▶ **THE TASK**:
For this exercise, reproduce the entries below exactly, but only from the line containing "Task: Click the 30m distance value" through the line containing "Task: Click the Unlimited Chat Support label", both included.

*** Opening of EXTRACTED ENTRIES ***

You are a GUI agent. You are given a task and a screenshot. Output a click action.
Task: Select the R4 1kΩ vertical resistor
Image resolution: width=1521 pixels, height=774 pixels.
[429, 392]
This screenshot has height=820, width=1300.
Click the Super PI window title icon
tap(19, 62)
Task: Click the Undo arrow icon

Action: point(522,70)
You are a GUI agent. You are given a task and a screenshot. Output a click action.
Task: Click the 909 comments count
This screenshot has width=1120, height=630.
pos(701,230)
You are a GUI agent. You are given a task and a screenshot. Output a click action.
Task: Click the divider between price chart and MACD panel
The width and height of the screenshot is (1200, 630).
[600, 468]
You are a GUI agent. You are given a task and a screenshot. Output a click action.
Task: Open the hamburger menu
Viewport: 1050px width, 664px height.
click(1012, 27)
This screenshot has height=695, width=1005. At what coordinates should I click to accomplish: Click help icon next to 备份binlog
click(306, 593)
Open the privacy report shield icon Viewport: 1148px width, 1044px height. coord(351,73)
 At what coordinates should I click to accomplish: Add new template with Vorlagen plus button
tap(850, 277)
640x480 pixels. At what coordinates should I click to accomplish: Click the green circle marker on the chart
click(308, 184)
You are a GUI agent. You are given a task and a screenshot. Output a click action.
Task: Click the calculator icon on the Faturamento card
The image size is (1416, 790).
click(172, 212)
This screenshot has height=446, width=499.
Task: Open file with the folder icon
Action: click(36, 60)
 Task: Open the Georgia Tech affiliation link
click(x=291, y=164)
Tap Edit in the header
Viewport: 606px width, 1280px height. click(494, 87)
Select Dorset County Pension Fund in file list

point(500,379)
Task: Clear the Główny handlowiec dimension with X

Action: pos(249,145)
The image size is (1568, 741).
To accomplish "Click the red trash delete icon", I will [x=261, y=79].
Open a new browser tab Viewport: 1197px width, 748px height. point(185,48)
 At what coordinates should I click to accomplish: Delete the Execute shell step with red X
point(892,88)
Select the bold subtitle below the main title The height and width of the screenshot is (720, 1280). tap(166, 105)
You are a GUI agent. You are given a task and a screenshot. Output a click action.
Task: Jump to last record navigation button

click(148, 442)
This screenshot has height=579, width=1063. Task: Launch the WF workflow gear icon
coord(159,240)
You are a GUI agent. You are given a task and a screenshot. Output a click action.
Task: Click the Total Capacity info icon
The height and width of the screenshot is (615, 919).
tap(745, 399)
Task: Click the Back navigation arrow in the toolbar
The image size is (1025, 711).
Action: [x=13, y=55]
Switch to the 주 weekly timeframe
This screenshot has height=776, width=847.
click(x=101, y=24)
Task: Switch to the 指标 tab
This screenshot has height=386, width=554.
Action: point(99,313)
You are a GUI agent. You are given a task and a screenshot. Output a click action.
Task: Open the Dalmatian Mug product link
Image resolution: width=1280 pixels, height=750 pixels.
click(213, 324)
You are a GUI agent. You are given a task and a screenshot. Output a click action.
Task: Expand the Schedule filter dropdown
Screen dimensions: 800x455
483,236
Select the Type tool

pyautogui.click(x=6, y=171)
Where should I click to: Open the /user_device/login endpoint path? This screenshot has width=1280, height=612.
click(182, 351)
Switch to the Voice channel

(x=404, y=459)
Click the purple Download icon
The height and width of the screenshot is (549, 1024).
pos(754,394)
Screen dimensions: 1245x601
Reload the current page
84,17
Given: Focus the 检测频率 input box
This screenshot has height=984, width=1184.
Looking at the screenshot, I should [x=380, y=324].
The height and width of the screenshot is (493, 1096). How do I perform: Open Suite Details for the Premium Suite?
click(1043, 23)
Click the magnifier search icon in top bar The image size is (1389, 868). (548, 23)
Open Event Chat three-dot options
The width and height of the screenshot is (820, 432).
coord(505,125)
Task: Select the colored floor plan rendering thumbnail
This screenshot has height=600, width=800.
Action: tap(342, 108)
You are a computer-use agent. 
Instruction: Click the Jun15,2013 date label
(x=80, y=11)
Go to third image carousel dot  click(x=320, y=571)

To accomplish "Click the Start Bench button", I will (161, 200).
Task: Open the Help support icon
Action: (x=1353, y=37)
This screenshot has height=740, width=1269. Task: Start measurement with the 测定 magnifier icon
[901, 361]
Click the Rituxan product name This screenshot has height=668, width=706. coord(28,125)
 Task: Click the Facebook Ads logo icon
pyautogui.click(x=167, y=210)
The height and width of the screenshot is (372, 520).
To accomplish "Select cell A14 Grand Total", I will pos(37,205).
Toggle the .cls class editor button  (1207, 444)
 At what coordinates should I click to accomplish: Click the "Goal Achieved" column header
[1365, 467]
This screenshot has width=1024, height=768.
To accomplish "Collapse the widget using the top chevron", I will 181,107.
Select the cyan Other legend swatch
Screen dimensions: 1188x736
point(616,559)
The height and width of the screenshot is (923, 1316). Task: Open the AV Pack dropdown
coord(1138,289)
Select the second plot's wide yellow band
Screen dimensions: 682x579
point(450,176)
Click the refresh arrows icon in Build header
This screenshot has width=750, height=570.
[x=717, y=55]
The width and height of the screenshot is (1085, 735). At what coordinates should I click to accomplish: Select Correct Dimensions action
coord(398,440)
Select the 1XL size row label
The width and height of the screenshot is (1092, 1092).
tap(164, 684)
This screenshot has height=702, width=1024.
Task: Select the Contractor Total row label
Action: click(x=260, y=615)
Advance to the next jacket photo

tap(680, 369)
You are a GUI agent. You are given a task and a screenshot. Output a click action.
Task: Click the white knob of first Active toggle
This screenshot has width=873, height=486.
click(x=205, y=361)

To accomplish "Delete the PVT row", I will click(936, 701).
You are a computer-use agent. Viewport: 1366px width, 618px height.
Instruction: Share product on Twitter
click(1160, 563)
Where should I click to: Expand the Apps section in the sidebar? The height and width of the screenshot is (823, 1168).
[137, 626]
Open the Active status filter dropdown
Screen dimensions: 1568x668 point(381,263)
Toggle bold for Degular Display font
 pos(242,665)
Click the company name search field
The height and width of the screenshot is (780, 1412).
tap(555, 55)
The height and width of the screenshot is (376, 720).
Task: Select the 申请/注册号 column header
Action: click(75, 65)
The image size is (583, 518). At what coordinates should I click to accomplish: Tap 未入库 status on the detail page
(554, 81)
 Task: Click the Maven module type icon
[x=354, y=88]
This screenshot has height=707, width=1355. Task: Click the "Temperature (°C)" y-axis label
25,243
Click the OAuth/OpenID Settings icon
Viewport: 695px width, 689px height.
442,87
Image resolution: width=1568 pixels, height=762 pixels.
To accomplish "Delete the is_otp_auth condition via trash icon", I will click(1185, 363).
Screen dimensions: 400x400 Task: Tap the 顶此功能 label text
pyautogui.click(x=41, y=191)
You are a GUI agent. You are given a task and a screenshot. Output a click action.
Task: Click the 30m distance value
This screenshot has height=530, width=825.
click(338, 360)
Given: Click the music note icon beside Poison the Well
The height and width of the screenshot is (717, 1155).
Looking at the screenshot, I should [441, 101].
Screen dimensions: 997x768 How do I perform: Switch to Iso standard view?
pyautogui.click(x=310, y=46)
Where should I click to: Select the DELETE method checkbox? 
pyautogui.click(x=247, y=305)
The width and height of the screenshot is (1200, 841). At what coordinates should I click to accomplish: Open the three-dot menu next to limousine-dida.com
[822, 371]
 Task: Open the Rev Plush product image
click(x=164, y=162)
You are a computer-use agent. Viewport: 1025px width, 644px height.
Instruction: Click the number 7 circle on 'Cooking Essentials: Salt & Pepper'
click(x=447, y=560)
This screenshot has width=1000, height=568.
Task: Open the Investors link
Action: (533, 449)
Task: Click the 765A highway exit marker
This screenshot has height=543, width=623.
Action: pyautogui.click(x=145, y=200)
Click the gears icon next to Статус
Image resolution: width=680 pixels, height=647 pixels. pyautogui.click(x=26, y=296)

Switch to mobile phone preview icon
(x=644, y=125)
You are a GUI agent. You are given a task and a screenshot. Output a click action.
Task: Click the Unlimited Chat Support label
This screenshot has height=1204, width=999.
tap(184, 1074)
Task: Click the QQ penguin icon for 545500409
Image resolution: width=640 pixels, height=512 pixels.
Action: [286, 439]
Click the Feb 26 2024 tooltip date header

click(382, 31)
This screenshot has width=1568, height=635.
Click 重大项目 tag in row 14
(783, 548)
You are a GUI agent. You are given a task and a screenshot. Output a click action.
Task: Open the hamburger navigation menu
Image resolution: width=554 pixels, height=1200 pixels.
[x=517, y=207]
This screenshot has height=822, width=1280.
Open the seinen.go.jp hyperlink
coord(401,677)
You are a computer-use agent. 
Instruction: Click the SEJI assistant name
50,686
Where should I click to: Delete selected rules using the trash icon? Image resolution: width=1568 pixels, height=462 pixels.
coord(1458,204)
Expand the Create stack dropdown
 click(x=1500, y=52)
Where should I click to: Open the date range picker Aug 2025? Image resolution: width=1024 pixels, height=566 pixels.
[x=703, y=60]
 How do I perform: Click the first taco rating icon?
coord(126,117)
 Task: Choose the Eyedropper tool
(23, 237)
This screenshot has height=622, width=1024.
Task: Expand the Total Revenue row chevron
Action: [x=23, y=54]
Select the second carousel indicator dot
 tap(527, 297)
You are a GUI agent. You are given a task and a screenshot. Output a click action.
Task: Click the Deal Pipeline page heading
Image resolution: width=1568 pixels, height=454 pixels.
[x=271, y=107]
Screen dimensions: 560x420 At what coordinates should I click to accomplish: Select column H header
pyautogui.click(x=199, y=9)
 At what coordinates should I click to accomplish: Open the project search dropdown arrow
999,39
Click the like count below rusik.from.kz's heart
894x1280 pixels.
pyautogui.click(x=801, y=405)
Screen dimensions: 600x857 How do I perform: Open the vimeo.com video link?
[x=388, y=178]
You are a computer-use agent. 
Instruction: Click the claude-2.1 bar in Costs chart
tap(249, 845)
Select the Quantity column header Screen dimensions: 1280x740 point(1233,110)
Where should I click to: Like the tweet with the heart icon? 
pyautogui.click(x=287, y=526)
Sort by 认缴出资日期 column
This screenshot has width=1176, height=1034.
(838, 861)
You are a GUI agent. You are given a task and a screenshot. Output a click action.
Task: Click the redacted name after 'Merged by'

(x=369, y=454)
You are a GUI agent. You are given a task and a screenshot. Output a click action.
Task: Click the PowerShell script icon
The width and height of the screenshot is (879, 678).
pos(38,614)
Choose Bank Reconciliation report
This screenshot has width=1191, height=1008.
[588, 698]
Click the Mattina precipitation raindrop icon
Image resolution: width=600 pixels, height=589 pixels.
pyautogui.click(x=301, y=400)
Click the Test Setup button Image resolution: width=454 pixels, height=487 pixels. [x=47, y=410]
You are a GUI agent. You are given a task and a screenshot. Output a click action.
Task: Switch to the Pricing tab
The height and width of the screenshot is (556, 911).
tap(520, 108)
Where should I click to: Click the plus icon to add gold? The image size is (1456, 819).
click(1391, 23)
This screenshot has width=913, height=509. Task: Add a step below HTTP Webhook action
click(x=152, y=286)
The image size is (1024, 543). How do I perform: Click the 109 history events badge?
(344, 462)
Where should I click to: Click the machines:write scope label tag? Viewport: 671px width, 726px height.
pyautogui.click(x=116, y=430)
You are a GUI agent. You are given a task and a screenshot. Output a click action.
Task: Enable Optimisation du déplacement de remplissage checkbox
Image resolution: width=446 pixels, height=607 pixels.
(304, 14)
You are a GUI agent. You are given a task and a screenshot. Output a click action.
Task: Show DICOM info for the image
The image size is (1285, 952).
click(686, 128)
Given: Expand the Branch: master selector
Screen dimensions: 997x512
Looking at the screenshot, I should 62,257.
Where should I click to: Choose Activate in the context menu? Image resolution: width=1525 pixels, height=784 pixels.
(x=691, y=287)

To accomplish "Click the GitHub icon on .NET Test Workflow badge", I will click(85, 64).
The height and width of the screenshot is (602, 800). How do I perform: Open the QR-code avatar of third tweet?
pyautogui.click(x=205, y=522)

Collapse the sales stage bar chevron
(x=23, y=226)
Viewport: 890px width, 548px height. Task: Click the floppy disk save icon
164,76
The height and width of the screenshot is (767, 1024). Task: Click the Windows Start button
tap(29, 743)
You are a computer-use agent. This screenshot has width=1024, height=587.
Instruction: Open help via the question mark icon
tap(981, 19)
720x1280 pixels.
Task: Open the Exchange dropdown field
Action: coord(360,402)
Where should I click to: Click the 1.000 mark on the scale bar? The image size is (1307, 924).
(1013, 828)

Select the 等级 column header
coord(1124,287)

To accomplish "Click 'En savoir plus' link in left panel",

*** Close of EXTRACTED ENTRIES ***

▶ **EXERCISE OUTPUT**:
Task: Click the 30m distance value
This screenshot has height=530, width=825.
click(338, 360)
Given: Click the music note icon beside Poison the Well
The height and width of the screenshot is (717, 1155).
Looking at the screenshot, I should [441, 101].
Screen dimensions: 997x768 How do I perform: Switch to Iso standard view?
pyautogui.click(x=310, y=46)
Where should I click to: Select the DELETE method checkbox? 
pyautogui.click(x=247, y=305)
The width and height of the screenshot is (1200, 841). At what coordinates should I click to accomplish: Open the three-dot menu next to limousine-dida.com
[822, 371]
 Task: Open the Rev Plush product image
click(x=164, y=162)
You are a computer-use agent. Viewport: 1025px width, 644px height.
Instruction: Click the number 7 circle on 'Cooking Essentials: Salt & Pepper'
click(x=447, y=560)
This screenshot has width=1000, height=568.
Task: Open the Investors link
Action: (533, 449)
Task: Click the 765A highway exit marker
This screenshot has height=543, width=623.
Action: pyautogui.click(x=145, y=200)
Click the gears icon next to Статус
Image resolution: width=680 pixels, height=647 pixels. pyautogui.click(x=26, y=296)

Switch to mobile phone preview icon
(x=644, y=125)
You are a GUI agent. You are given a task and a screenshot. Output a click action.
Task: Click the Unlimited Chat Support label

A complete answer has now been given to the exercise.